Naturschutz ist für Jakobs Vater und Jakobs Freunde ein zentrales Thema. Dabei steht sein Freund Bruno seinem Vater wohl am nächsten, vielleicht weil dieser so ist wie er selbst gerne noch wäre.

Auch Jakobs Mutter fühlt sich zu dem Abenteurer Bruno hingezogen und geht schließlich ein Verhältnis mit ihm ein. Das hat tragische Folgen, denn Jakobs Vater glüht vor Eifersucht… 

Jakob ahnt von diesen Verwicklungen, ist aber zu sehr mit sich und seiner Liebe zu Liv beschäftigt und natürlich mit seinen Umweltaktivitäten, die er gemeinsam mit seinen Freunden unternimmt. An diesen spannend beschriebenen Aktivitäten nimmt der Leser teil. Sie nehmen einen erfreulich breiten Raum der Romanhandlung ein und lassen Bewusstsein für das entstehen, was in den Alpen schief läuft. 

Zwei Skigebiete sollen zusammengelegt werden. Deshalb möchte der "geschäftstüchtige" Bolltner die Kuppe des "Weißkogels" wegsprengen. Hundert Höhenmeter sollen "wegradiert" werden und dabei "einhundertneunzigtausend Kubikmeter Stein und Erde ins Tal donnern". Darüber hinaus soll das neu entstehende Plateau zu einer fahrbaren Hangfläche ausgebaut werden, "inklusive neuer Seilbahnen, Restaurants und Bars oben auf dem geschundenen Berg."

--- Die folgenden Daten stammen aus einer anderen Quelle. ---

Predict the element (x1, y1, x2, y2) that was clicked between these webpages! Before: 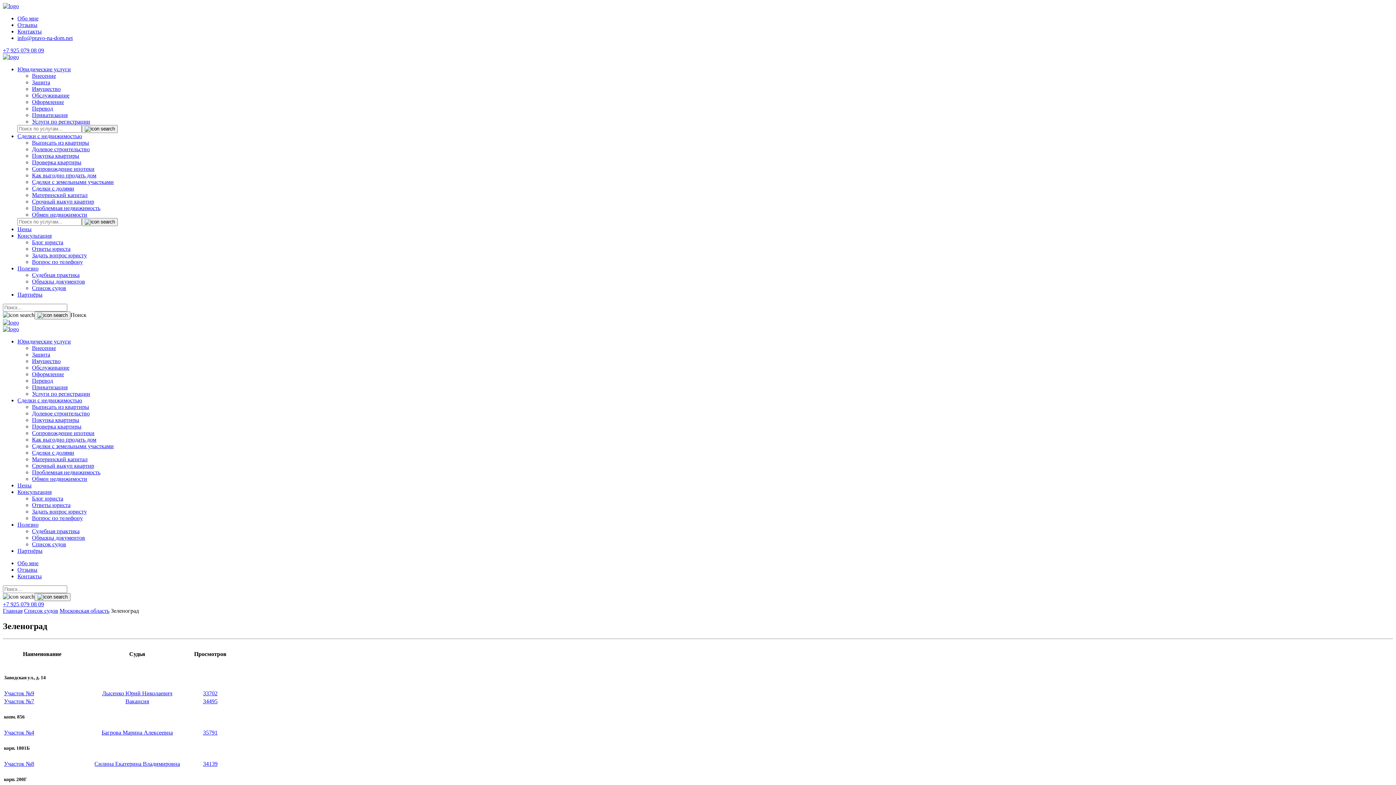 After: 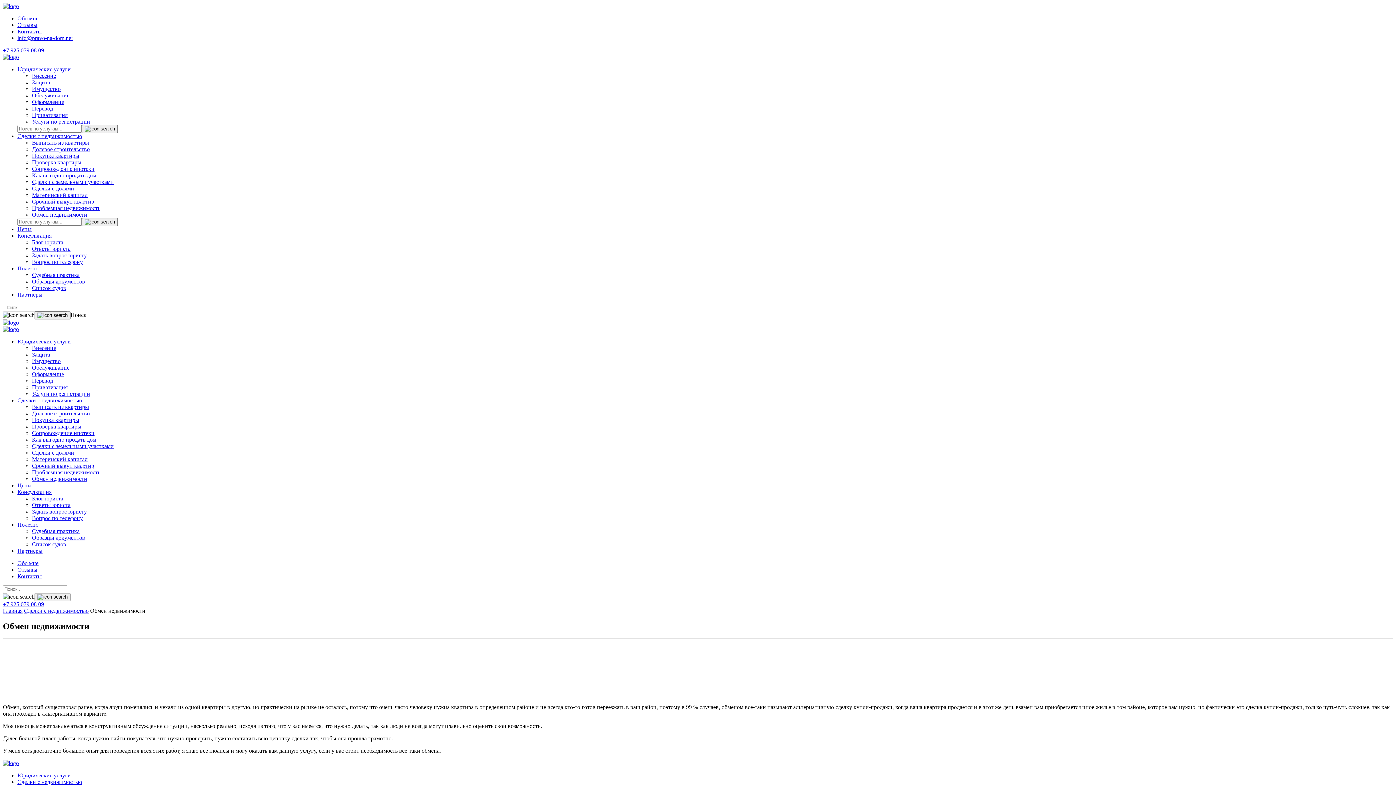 Action: bbox: (32, 476, 87, 482) label: Обмен недвижимостиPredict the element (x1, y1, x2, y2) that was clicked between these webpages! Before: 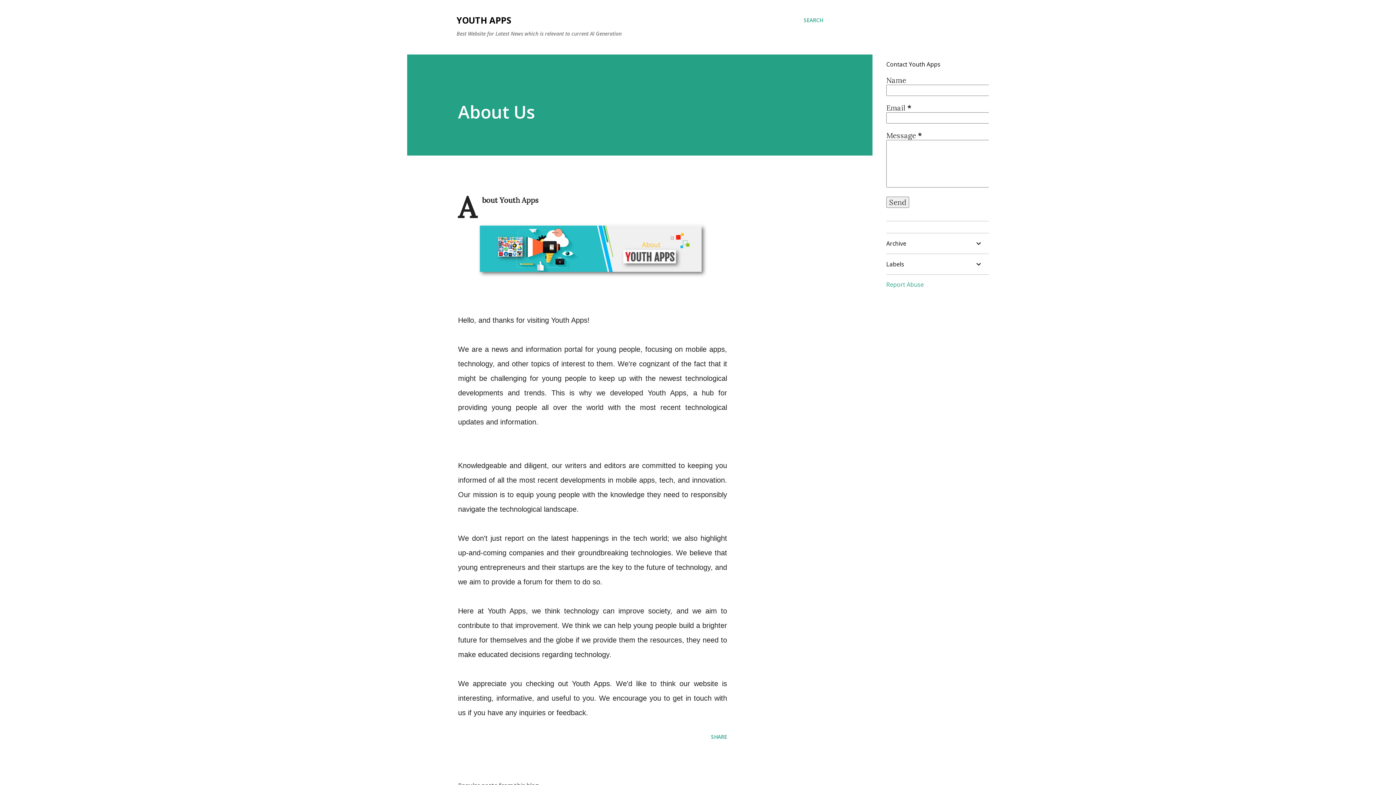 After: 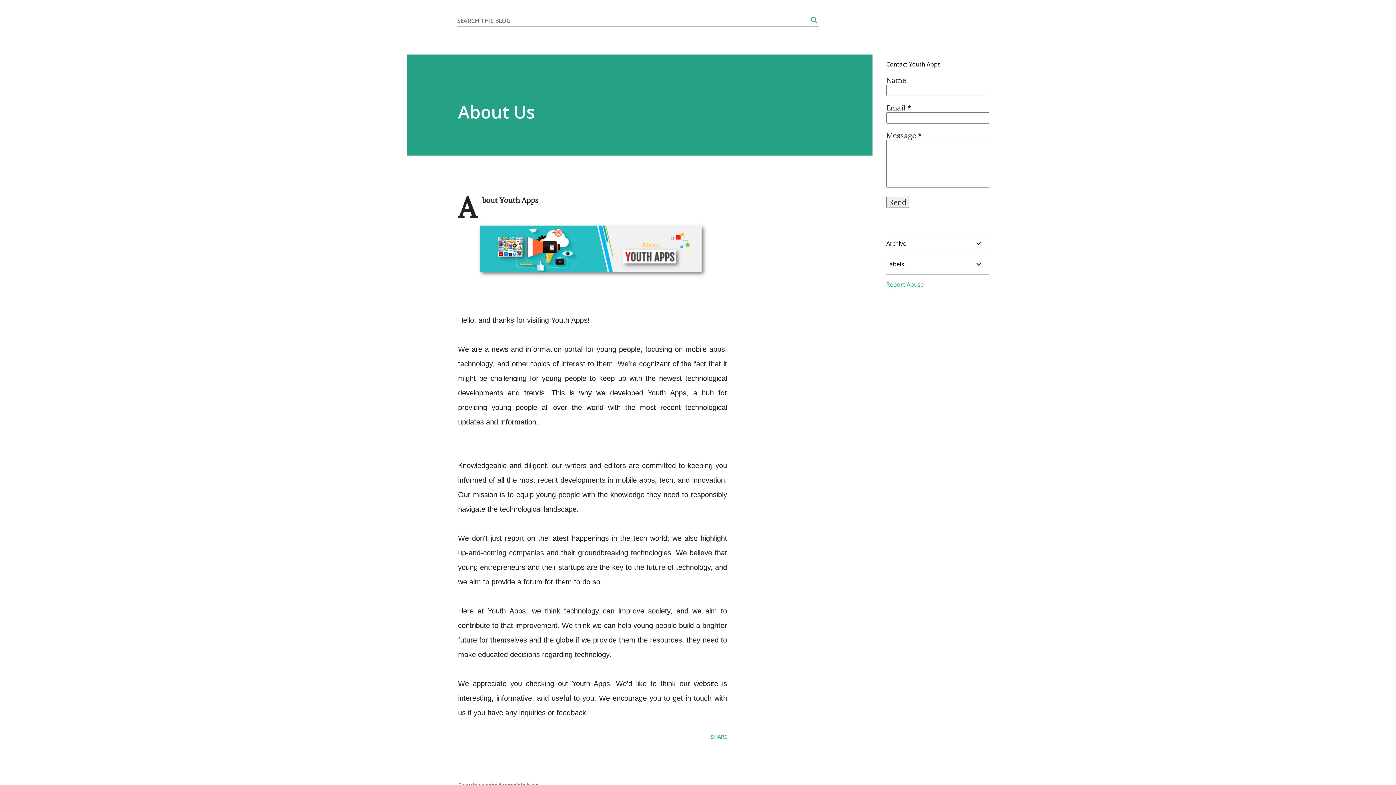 Action: bbox: (804, 16, 823, 24) label: SearchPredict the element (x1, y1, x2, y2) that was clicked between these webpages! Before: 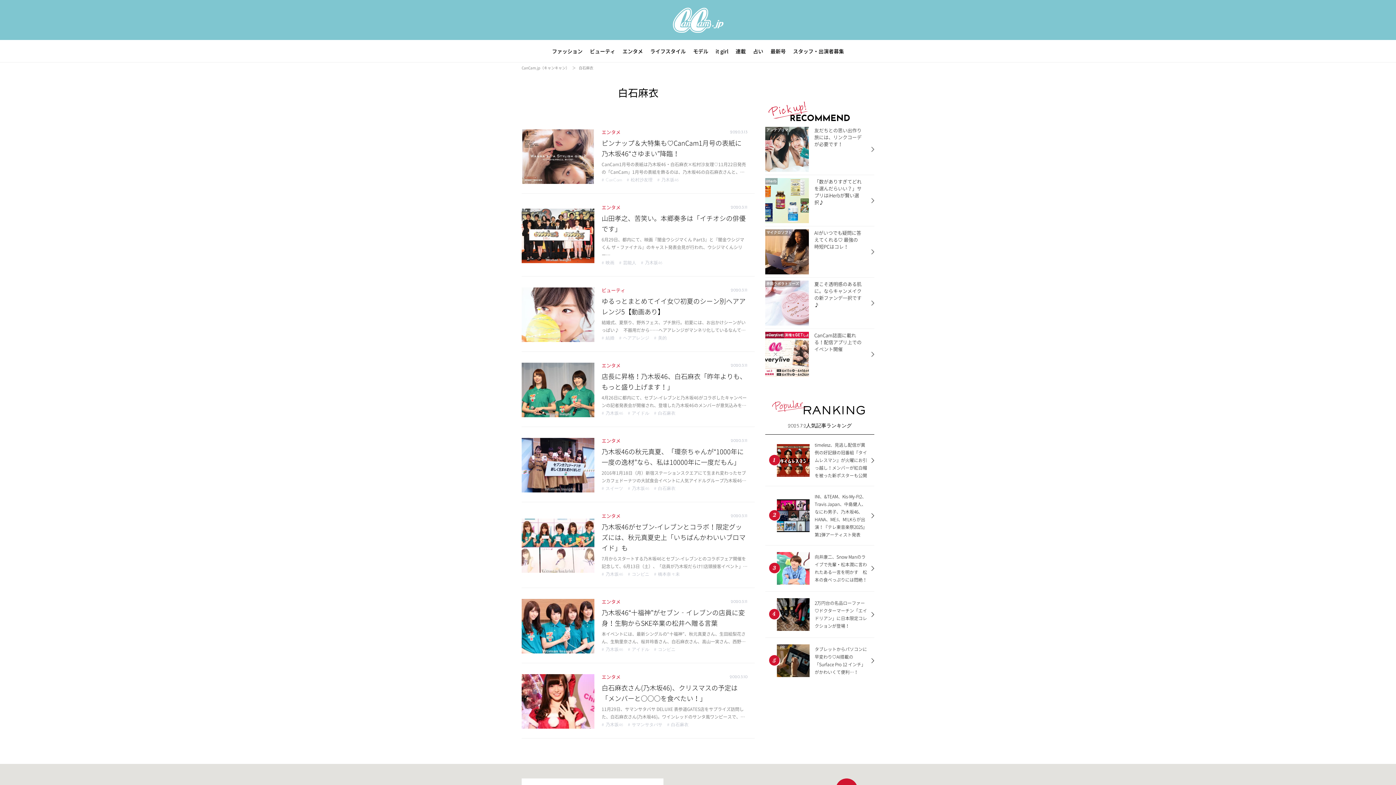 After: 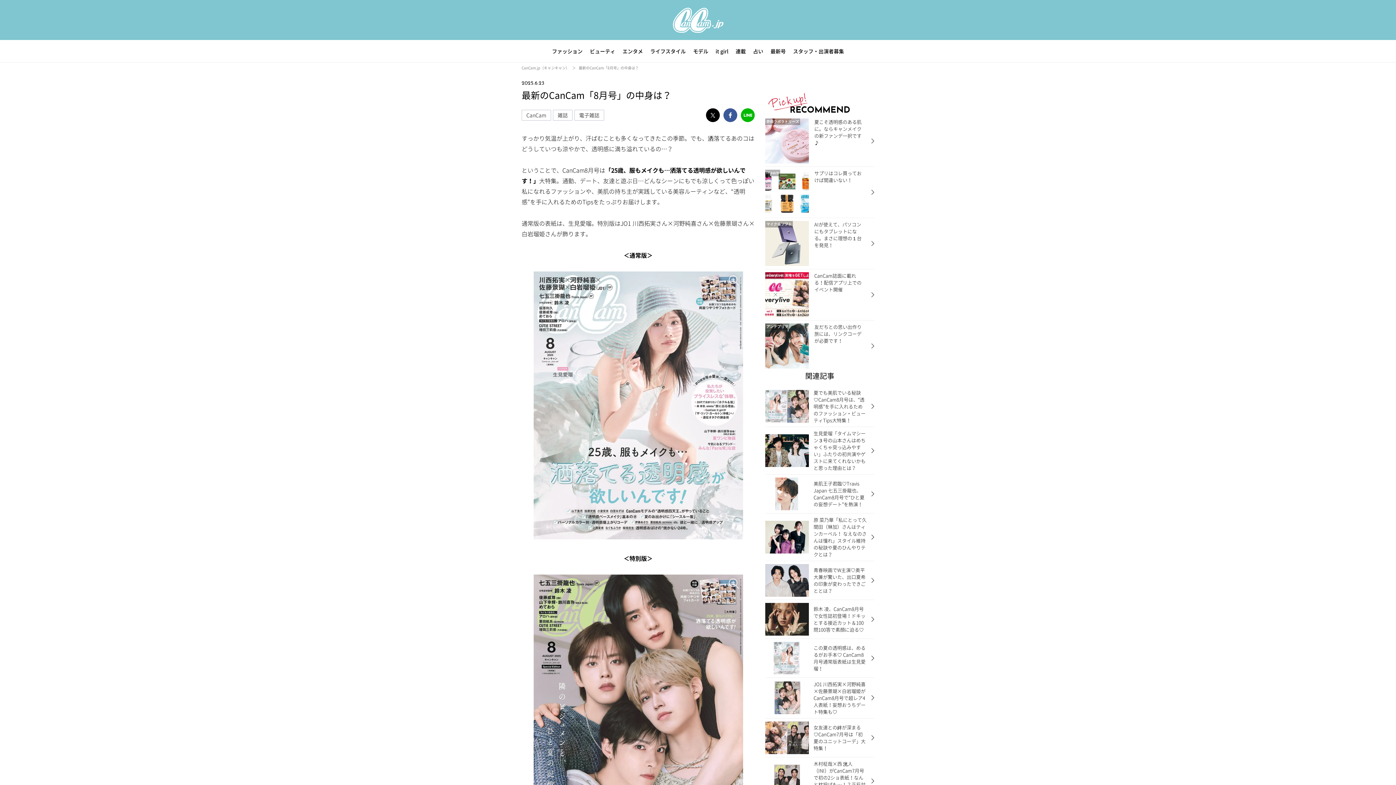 Action: label: 最新号 bbox: (767, 40, 789, 62)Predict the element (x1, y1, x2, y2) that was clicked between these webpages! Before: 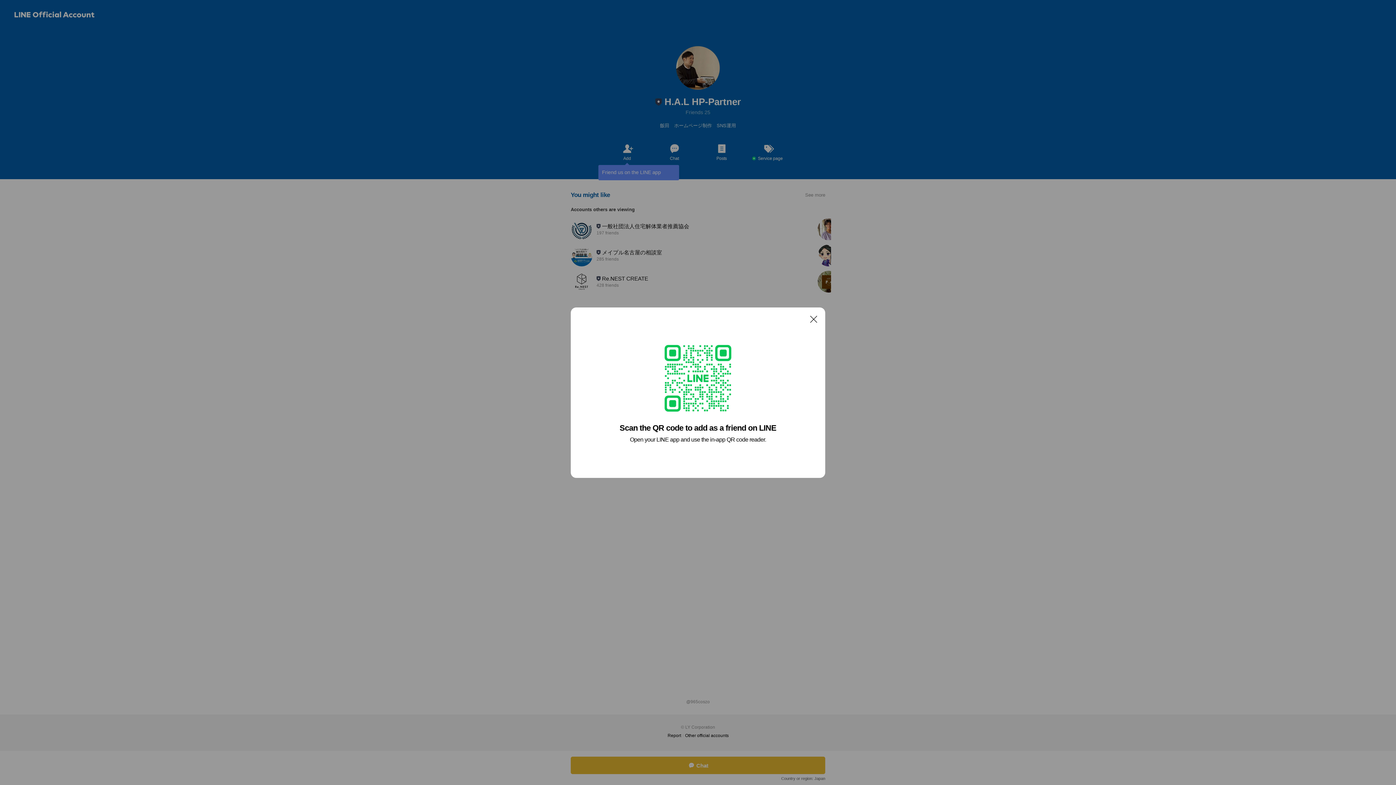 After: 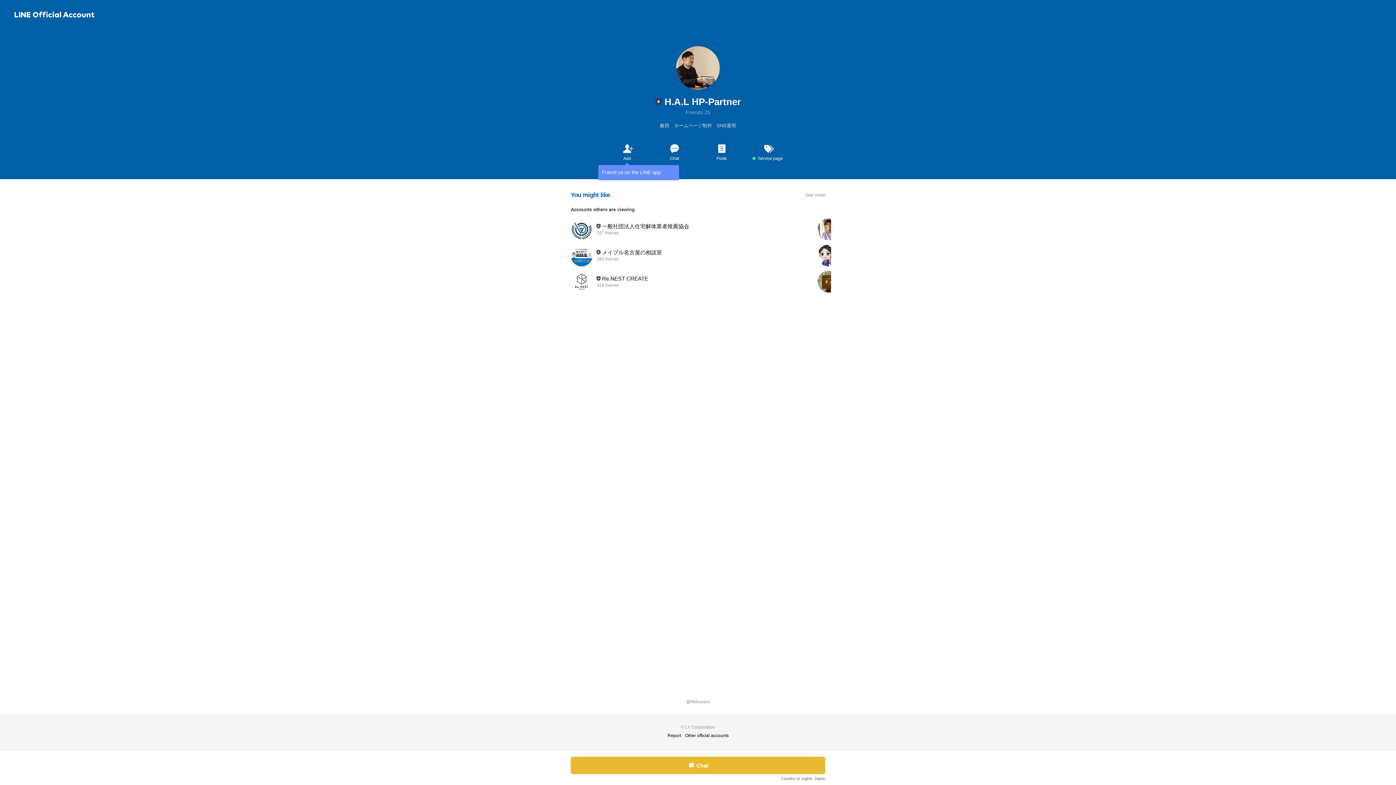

Der Kampf mit Bolltner radikalisiert die Freunde. Das hindert Jakob aber nicht daran, weiterhin in Liv unsterblich verliebt zu sein und es über die Zeiten hinweg zu bleiben. "Sie war die Schöne, die keiner vergisst, die bleibt. In den Träumen.", wird er, zurückgekehrt, denken. Doch er weiß auch "Ich bin ein Gast hier im Dorf, nicht mehr. Wer ist im Leben eines anderen schon mehr als ein Gast? Niemand, der uns bleibt vom ersten bis zum letzten Tag. Niemand, der uns kennt an allen Tagen. Wir teilen bestenfalls ein paar Jahre, Jahrzehnte der Freundschaft, der Liebe, bevor wir uns verlieren. Auf die ein oder andere Art."

Jakob erkennt- zurückkehrt - genau dies aber auch, was einst  zu dem Unheil führte, das ihn all das, was seine Kindheit und Jugend ausmachte, verlieren ließ und ihn mithin seines einstigen Lebensmittelpunktes beraubte. Die Rückkehr hat ihn befreit vom Zweifel eines ungeklärten Gestern.